Comment by 10000truths
1 year ago
The pipeline syntax as presented is nicer than the status quo, but I'd prefer a syntax that models query execution as a directed graph of operations. Doing so would not only make some of the more complex SQL query constructs much more straightforward to represent:
* Joins can be modelled as a "cross-referencing" operation that consume two (or more) data streams and produce a single data stream
* CTEs can be modelled as producing multiple data streams
* Recursive CTEs can be modelled as cycles in the execution graph
> a directed graph of operations
What syntax do you know that can represent a dag in text?
Something like the DOT language used in GraphViz
https://graphviz.org/doc/info/lang.html
Yes DOT (and the other UML whatever languages) are absolutely the only extant examples that make an attempt.

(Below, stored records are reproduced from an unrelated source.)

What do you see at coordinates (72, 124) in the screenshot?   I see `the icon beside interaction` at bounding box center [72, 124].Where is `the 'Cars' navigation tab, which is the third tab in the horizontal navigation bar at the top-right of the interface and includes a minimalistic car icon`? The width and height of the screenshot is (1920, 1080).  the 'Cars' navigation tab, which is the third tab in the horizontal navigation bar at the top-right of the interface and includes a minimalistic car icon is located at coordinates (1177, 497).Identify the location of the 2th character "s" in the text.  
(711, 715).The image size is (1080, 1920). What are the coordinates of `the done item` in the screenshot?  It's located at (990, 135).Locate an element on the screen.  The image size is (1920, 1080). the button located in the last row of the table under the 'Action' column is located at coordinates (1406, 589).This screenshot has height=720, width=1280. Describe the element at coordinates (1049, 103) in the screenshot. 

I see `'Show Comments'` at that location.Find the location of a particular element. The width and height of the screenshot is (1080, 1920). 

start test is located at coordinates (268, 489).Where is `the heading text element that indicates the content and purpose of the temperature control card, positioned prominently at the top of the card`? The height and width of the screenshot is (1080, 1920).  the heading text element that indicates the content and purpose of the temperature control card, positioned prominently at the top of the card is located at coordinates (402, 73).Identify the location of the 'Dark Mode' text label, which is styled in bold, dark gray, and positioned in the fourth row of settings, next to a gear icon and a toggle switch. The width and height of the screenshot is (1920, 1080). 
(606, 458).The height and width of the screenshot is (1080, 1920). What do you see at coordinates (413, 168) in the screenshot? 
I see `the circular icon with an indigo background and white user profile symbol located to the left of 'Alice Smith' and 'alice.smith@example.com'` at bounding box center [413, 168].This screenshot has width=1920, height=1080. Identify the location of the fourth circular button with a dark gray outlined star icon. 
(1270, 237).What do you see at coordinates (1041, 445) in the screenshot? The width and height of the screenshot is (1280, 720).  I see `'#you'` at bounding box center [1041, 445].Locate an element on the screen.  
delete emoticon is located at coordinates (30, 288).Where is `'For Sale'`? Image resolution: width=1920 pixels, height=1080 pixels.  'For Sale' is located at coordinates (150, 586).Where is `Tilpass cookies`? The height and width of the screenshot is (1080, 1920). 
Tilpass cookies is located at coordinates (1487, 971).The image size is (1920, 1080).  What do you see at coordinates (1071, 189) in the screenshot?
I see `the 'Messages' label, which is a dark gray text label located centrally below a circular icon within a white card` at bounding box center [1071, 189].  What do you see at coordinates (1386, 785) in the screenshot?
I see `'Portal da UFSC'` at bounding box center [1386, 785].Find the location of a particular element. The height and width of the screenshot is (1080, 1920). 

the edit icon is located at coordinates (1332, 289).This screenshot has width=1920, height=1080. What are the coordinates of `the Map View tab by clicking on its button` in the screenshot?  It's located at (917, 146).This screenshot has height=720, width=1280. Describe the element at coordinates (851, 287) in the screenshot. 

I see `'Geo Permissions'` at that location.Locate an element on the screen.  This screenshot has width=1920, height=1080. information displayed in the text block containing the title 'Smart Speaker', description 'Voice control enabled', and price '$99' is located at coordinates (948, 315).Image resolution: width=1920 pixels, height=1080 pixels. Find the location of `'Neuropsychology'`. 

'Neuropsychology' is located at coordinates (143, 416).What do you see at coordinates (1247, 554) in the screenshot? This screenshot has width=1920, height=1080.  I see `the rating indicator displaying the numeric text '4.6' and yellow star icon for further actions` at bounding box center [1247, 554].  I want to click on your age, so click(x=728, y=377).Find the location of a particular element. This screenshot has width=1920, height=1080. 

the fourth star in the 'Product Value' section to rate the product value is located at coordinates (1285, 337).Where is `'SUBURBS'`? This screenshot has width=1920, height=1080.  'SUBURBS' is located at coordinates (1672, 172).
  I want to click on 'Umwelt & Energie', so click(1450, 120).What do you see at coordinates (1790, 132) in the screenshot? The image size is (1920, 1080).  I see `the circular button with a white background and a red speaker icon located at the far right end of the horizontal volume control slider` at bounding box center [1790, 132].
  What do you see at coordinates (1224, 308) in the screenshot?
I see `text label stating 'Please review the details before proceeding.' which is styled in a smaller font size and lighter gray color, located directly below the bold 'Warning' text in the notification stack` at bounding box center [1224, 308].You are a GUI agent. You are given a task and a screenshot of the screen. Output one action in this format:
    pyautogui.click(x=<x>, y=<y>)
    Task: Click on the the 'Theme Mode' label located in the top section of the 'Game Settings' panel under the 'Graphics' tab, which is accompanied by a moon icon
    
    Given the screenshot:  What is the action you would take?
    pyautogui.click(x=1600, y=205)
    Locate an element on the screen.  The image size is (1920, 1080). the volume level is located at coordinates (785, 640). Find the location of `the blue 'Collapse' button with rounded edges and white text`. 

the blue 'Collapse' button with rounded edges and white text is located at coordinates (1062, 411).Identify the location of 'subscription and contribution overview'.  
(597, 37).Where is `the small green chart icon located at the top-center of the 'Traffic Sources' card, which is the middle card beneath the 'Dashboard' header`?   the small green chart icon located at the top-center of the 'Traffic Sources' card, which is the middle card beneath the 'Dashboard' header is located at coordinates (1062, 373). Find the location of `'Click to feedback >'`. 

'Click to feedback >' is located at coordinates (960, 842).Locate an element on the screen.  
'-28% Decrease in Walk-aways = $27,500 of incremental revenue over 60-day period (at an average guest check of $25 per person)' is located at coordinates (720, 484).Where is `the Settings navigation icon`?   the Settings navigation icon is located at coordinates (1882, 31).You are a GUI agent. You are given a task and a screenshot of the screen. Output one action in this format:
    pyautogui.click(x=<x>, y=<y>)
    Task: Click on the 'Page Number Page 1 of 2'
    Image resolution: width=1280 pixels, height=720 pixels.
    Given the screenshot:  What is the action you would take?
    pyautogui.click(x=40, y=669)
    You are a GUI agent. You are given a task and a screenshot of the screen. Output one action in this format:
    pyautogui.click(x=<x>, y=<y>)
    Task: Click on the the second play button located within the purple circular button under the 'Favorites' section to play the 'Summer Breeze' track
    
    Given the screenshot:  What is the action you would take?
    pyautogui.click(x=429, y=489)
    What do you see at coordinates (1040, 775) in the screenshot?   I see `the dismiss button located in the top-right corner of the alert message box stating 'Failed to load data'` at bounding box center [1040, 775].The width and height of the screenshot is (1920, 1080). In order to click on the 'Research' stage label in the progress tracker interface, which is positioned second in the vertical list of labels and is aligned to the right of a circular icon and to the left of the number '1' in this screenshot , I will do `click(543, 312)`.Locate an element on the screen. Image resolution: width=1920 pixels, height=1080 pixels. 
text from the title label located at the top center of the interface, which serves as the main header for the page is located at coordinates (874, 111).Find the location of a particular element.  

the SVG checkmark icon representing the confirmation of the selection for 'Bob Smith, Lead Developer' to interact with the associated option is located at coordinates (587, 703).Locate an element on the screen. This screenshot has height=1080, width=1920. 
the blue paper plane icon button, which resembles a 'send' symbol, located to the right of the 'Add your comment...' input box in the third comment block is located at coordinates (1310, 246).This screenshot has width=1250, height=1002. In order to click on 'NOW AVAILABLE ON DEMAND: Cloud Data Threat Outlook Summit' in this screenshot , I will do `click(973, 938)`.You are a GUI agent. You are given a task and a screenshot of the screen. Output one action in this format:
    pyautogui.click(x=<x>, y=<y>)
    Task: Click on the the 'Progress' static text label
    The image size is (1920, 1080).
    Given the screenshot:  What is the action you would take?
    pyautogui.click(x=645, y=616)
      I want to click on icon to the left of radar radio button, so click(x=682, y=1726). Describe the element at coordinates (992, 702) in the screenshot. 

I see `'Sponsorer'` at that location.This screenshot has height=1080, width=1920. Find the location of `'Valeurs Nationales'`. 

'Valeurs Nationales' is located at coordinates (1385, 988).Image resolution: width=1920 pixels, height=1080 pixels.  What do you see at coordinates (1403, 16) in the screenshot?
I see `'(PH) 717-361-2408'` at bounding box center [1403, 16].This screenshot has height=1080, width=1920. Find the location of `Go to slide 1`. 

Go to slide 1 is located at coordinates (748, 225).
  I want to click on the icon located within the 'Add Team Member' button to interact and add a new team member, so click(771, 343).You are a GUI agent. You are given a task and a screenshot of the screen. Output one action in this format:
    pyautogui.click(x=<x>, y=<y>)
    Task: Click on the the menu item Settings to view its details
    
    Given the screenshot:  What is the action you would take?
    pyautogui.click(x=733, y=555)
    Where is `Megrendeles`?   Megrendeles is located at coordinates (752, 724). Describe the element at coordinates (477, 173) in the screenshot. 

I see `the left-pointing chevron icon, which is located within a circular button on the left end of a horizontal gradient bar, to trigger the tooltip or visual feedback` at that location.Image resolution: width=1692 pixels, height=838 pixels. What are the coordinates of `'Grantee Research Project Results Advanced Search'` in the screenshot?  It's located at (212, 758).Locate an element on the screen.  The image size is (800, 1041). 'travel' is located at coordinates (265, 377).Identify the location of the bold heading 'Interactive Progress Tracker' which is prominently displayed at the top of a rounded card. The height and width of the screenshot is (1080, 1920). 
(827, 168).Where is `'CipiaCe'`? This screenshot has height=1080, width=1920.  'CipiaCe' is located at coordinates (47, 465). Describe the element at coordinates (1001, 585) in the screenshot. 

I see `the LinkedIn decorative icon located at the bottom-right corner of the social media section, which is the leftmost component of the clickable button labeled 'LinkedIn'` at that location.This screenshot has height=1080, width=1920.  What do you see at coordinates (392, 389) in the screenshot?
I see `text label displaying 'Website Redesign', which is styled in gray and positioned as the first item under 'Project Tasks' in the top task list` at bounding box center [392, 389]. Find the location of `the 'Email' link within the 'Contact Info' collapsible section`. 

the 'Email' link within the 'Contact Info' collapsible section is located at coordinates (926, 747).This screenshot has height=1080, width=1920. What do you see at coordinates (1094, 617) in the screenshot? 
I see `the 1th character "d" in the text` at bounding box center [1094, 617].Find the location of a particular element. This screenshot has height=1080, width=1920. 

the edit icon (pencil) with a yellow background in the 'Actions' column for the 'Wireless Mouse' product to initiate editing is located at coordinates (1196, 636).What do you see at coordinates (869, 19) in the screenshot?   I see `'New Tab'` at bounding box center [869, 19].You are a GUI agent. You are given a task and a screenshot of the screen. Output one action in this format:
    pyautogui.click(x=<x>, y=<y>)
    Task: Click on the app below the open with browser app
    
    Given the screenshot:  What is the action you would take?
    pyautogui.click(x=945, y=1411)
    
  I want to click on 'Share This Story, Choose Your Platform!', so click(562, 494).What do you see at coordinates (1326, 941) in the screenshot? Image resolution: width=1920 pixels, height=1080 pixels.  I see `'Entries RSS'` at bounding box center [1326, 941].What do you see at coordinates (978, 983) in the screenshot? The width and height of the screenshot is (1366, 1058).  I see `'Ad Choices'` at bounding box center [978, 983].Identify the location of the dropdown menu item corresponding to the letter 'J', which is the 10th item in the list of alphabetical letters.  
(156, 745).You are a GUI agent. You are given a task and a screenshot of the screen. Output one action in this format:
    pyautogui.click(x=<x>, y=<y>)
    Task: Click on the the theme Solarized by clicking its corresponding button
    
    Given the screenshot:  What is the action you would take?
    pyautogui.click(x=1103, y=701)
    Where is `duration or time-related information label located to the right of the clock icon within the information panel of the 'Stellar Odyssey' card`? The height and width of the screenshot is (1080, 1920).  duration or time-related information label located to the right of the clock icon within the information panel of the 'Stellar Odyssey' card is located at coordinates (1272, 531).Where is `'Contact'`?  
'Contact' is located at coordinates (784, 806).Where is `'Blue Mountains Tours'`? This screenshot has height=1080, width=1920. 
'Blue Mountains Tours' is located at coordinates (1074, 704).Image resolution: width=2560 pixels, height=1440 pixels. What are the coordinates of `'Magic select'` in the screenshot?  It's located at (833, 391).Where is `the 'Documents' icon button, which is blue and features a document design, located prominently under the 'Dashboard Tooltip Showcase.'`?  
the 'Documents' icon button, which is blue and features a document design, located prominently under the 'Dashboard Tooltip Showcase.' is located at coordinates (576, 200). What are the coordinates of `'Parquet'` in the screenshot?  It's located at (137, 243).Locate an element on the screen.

But again, if you look at DOT you'll see it doesn't actually do anything syntactically - it just has syntax for edge lists.
Any syntax with a let operator to name stuff or a lambda abstraction.
That only gives you trees not DAGs - you can't do fan-in (there's no way to "share" let bound names).
2 replies →
A = select * from tbla
B = select * from tblb
C = select * from A join B
I guess CTEs already provide that (even if they're a bit clunky).
Yes we already have that, it's called `async def`.
Check out Substrait, it sounds like what you’re describing.